= Input =
------------------------------------

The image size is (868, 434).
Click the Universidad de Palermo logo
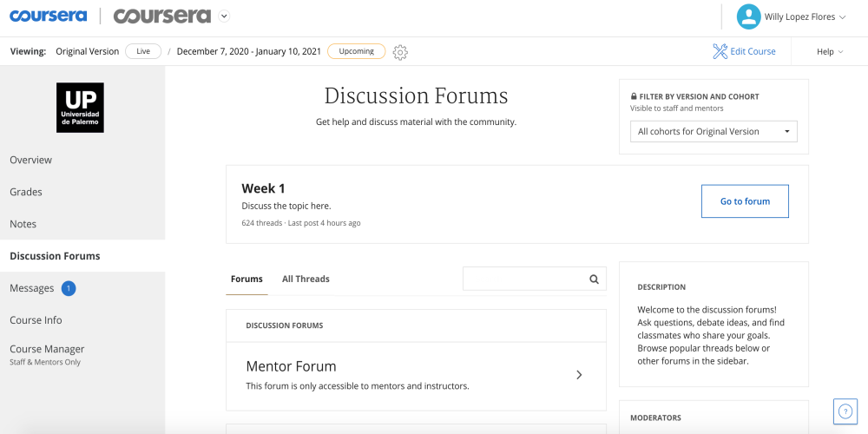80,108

------------------------------------

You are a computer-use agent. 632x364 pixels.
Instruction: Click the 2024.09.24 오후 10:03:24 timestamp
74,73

------------------------------------

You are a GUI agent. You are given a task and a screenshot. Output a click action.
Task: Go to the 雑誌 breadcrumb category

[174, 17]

------------------------------------

= Required work =
Please return a copy of each line in the entries that has the string "agent".

= Result of the task =
You are a computer-use agent. 632x364 pixels.
You are a GUI agent. You are given a task and a screenshot. Output a click action.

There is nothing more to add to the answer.